* About this task: Among the lines of the records, please find those that contain the word "computer" and copy them.
===============
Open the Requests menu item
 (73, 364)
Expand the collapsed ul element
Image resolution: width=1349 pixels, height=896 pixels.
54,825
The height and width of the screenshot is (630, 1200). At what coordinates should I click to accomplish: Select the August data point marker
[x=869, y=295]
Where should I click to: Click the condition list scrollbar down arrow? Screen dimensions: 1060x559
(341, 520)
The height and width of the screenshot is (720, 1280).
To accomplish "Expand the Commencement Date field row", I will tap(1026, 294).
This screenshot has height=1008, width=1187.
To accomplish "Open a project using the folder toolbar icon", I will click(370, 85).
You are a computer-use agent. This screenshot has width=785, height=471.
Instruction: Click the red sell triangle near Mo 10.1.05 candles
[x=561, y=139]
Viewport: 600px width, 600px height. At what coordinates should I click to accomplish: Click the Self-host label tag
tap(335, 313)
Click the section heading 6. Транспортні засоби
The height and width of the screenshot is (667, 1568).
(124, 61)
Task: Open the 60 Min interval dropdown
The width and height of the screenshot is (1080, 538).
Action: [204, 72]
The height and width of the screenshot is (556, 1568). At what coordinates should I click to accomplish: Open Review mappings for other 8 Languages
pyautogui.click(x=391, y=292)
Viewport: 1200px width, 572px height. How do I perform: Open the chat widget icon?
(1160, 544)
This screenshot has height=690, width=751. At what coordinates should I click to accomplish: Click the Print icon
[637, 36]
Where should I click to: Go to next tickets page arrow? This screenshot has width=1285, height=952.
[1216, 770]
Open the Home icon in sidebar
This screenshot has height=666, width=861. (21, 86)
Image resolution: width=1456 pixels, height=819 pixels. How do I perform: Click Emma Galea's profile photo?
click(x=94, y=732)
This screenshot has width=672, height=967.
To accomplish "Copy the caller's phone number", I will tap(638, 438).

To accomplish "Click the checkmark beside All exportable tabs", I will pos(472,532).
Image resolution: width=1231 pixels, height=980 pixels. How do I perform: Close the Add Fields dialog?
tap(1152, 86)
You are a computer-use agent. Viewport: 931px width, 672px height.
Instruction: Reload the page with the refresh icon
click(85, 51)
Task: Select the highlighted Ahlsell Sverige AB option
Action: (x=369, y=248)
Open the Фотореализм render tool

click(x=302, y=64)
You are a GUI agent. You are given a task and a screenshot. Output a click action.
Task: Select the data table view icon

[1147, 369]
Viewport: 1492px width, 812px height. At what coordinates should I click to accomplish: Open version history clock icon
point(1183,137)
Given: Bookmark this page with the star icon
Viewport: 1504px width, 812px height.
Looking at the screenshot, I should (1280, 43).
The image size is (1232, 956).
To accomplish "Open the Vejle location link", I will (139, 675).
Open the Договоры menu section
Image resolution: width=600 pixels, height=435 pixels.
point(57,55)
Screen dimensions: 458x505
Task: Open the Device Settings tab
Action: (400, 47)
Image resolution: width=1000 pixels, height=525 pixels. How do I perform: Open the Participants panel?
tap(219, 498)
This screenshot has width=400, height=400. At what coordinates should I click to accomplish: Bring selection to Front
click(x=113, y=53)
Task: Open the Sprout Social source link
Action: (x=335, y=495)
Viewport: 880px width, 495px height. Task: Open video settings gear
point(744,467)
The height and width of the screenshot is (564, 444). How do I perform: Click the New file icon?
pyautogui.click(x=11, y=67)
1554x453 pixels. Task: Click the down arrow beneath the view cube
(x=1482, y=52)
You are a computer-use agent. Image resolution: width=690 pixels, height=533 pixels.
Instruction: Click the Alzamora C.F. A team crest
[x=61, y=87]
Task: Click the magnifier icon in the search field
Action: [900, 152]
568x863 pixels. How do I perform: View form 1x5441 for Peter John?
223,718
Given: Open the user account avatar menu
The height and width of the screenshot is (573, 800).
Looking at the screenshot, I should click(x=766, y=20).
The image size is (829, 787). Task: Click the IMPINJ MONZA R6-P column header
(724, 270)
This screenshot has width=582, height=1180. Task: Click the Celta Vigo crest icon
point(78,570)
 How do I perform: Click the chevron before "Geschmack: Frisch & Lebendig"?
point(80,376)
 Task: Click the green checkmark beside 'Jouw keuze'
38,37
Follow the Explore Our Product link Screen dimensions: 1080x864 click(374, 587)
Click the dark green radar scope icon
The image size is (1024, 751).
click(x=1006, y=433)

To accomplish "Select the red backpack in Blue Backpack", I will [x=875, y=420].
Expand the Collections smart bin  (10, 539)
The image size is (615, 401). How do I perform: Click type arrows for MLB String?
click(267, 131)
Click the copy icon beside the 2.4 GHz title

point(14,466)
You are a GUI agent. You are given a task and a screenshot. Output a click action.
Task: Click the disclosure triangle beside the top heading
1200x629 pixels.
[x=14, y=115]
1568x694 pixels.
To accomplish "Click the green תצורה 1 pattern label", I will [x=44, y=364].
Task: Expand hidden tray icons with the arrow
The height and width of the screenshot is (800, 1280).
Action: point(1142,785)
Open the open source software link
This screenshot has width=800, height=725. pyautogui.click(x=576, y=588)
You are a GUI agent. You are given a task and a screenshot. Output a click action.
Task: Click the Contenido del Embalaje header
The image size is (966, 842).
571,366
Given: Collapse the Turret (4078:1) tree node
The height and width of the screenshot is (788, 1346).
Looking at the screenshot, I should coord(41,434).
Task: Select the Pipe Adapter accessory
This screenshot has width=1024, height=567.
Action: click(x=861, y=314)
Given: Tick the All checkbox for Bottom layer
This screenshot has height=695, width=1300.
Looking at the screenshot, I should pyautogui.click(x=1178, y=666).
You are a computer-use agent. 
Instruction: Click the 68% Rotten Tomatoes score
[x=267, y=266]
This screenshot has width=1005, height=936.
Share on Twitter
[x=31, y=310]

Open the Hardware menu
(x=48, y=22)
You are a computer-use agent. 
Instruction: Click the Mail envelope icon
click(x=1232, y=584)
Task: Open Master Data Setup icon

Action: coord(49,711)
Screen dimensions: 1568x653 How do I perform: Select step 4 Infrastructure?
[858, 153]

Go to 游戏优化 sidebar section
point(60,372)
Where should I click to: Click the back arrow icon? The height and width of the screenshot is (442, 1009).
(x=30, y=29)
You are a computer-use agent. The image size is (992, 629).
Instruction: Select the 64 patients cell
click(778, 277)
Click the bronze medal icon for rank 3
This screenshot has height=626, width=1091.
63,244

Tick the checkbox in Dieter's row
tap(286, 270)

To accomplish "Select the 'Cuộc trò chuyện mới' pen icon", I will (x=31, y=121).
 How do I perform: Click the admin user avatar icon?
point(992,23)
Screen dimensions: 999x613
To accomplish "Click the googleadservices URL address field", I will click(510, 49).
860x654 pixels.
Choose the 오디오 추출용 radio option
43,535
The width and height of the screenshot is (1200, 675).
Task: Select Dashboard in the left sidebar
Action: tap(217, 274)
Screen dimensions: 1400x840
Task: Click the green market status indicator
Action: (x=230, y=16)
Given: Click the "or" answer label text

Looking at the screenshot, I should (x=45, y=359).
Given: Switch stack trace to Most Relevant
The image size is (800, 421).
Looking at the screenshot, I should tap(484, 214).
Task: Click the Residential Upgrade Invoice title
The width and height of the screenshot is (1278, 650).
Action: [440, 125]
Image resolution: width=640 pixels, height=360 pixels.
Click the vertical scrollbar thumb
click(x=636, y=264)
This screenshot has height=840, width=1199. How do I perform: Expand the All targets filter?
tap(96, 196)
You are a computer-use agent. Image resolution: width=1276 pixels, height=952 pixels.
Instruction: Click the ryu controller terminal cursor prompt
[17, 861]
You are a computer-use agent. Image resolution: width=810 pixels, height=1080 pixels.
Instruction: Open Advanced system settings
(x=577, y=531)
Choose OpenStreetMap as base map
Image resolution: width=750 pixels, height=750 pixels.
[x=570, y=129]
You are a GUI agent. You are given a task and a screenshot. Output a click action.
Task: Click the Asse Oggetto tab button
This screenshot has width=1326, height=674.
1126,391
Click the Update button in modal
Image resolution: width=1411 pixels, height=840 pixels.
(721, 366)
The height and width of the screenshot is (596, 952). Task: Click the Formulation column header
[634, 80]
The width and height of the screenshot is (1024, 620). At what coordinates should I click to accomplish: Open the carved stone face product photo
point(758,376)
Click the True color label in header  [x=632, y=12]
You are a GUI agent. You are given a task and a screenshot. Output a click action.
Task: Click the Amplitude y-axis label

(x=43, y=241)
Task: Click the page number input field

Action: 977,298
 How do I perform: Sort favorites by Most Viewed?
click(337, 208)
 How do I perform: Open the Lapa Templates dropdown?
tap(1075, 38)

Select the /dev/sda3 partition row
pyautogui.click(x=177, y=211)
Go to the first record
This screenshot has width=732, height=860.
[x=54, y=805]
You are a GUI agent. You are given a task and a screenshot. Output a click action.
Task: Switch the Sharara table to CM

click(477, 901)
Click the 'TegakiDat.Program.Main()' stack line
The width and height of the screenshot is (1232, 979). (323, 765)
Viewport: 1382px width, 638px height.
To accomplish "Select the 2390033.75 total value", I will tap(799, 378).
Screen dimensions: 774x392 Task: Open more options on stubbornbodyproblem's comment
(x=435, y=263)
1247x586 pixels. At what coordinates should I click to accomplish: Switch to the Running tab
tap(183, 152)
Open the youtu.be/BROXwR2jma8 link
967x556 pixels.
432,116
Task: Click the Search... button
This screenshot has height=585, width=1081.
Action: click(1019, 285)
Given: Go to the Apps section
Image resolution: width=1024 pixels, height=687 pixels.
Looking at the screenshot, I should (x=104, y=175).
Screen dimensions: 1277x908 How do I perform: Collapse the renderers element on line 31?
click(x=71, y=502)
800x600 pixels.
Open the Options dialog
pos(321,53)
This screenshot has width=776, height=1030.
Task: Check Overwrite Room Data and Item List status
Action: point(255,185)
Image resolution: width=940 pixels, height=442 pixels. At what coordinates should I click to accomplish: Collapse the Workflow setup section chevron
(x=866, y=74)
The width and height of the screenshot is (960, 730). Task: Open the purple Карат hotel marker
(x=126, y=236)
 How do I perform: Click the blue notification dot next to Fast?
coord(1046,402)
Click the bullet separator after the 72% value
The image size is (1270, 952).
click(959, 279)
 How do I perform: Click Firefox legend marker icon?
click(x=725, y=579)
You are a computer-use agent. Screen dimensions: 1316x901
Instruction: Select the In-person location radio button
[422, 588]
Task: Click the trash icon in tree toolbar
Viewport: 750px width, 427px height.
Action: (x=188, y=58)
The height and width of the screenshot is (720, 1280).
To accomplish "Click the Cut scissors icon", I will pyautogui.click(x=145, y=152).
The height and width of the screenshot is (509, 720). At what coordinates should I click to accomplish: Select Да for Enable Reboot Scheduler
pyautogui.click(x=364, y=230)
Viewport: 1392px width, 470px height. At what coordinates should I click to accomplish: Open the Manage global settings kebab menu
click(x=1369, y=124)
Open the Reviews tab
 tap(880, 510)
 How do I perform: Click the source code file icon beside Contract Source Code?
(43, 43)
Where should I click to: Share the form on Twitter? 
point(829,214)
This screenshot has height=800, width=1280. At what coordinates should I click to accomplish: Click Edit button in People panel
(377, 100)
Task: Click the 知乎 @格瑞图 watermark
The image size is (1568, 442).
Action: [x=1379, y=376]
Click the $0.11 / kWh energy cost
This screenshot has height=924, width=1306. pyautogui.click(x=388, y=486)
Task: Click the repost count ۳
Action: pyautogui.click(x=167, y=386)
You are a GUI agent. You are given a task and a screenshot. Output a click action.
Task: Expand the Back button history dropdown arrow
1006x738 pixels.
===============
* Answer to the exercise:
You are a computer-use agent. This screenshot has width=785, height=471.
You are a computer-use agent. Viewport: 931px width, 672px height.
You are a computer-use agent. Image resolution: width=690 pixels, height=533 pixels.
You are a computer-use agent. 
You are a computer-use agent. 
You are a computer-use agent. The image size is (992, 629).
You are a computer-use agent. Image resolution: width=1276 pixels, height=952 pixels.
You are a computer-use agent. Image resolution: width=810 pixels, height=1080 pixels.
You are a computer-use agent. Screen dimensions: 1316x901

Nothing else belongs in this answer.